A travers la manipulation de l’image digitale, elle joue avec la trace presque spectrale de la couleur annonçant la dématérialisation des objets et de la réalité. Vise-elle à atteindre les vérités d’ordre physiques compréhensibles par le calcul mathématique ?
Souhaite-elle faire visuellement place à la notion du temps et de l’espace, telle la lumière qui nous parvient des profondeurs de l’univers alors que l’étoile que l’on voit dans la nuit est depuis des millions d’années disparue ?

 Toute la poésie de son travail consiste dans l’immersion totale du regard dans le microcosme : Pénétrant la matière, la pulvérisant, la traversant pour explorer les dessous de son opacité, ses mouvements et sa vitesse.
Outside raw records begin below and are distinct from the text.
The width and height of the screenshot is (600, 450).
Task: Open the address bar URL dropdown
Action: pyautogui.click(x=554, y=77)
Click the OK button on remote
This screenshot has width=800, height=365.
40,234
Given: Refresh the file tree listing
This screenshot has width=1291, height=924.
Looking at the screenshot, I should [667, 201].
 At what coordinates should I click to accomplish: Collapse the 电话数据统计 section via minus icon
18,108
Voyager à travers la matière en se perdant dans son infinité comme dans une spirale, dans ses volutes, comme dans la pièce intitulée Le rêve .
Les couleurs de ses images sont vives provoquant des géométries aléatoires, comme un écran brouillé.
Ses effets lumineux nous font penser à une autre drôle d’histoire.
La trame du tissu qui se tisse, comme le langage qui tresse sa trame, mais chez Roseline Lê Minh, la trame s’effiloche et brûle d’elle-même.
Ces images évoquent le processus de la disparition de l’image, la disparition du discours  pour atteindre le degré zéro de la peinture, le degré zéro du discours, la consumation du réel et nous faire entendre la musique des sphères des Pythagoriciens.

 Ileana Cornea nov. 2011

 



 Some young contemporary painters have taken up drawing again as well as figuration and narration. We may wonder what is becoming of the other pictorial perspective called abstraction? It is better to name it non-figuration as any art can only be an abstraction: to paint Helen’s Beauty, Zeuxis analyzed the most attractive virgins in Cortone. He took his inspiration from five of them and selected their nicest sides. Non-figuration started a hundred years ago, in 1910, if we believe in Kandinsky’s small watercolor which is exhibited at Beaubourg.
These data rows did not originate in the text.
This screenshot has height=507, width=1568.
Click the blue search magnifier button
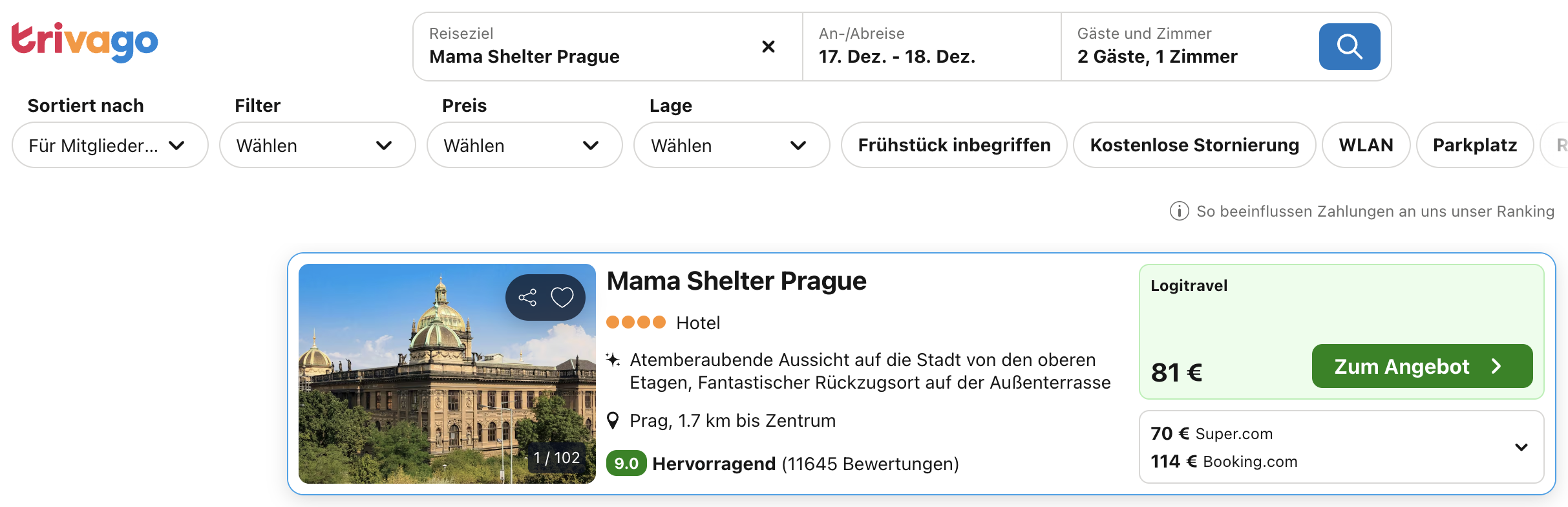click(x=1349, y=47)
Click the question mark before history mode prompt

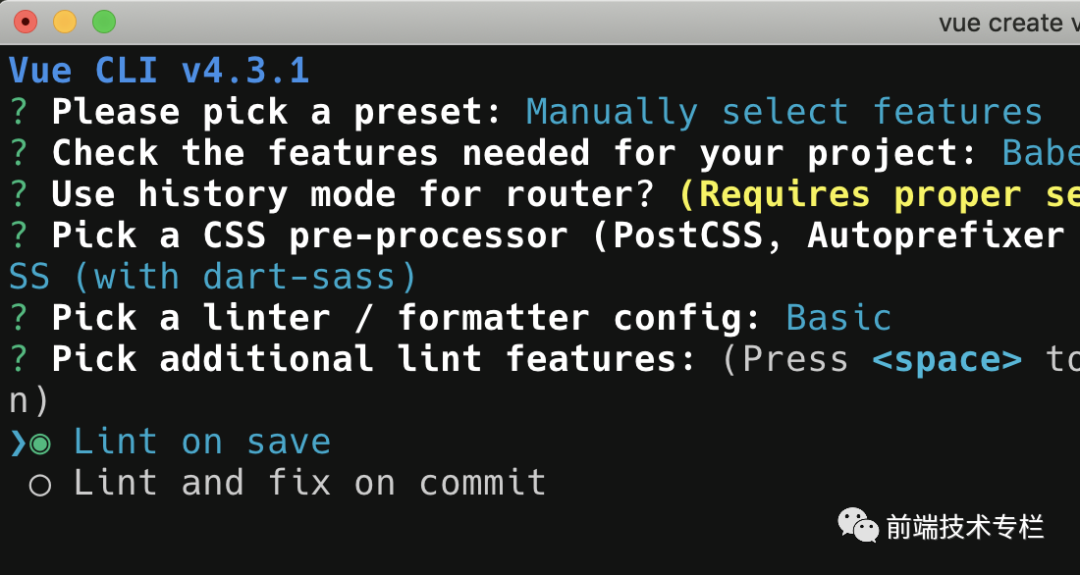coord(19,195)
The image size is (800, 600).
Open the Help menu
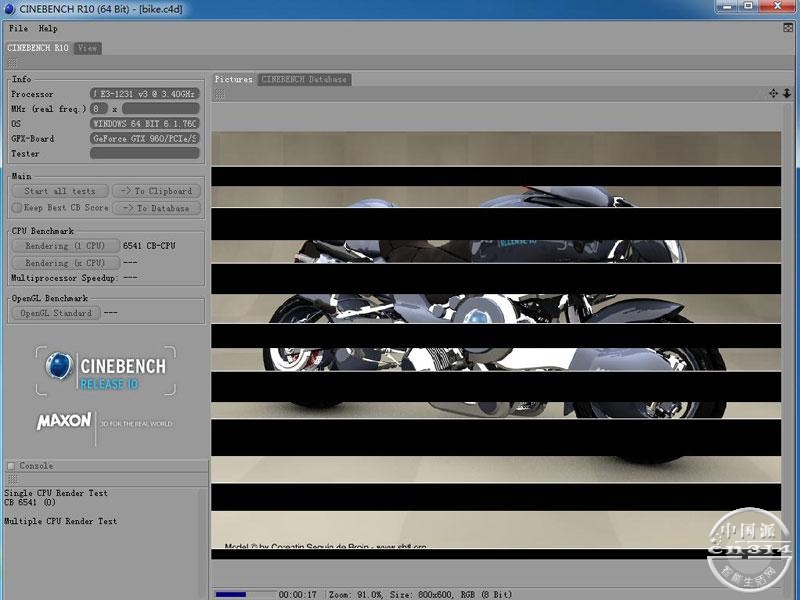click(48, 29)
 Do the pictures created by Roseline Lê Mihn aim at this special floating look we have on abstract paintings. The artist calls her latest works The Universe of my Light.

 Raymond Hains, who is a new realistic artist, was stunned when he saw the Christmas decorations in the streets of Paris. His friends still recall this. Watching umpteen paper lanterns was close to New Realism and magic, he claimed. Such a sight gave him the feeling he was watching flames in his fireplace, firework, the bright lights of a magic lantern or a star constellation through his telescope.

 In the twenties, the Hungarian László Moholy Nagy tried to push light towards autonomous creation as he wanted to re-shape the visual world. Numeric age would have fascinated him, but the question is to find out if there is any humanism in a computer.

 Roseline Lê Mihn belongs to traditional non-figuration. She knows the paint she prepares and makes it swell like bread. She spreads it in broken meanders full of crevasses, like a dry soil in the sun. Her paintings seem to breathe. She feeds them with water that dissolves the paint. Does she want to escape this way? It looks as if the artist wants to abolish heaviness and any reference to reality. Is she seeking physical truths that can only be understood through mathematics? Does she wish to give more visual importance to time and space, like the light that reaches us from deep down while the star we watch at night disappeared millions of years ago?

 The secret of the poetry in her work is the total immersion of the gaze in her microcosm: penetrating the paint, crushing it, crossing it to explore the under layers of opacity, movements and speed. We are traveling through the paint and get lost in an infinite curly spiral, like in the play called The Dream. The colors of her pictures are bright and provoke accidental geometric shapes drawn from a blurred screen. Her light effects remind us of another strange story. The texture is a carefully built language, but in Roseline Lê Mihn’s paintings the weft frays naturally.

 These pictures hint at the disappearance of speech to achieve the zero degree in painting, the zero degree of speech, the burning out of reality to make us hear the music in the realm of the Pythagoreans.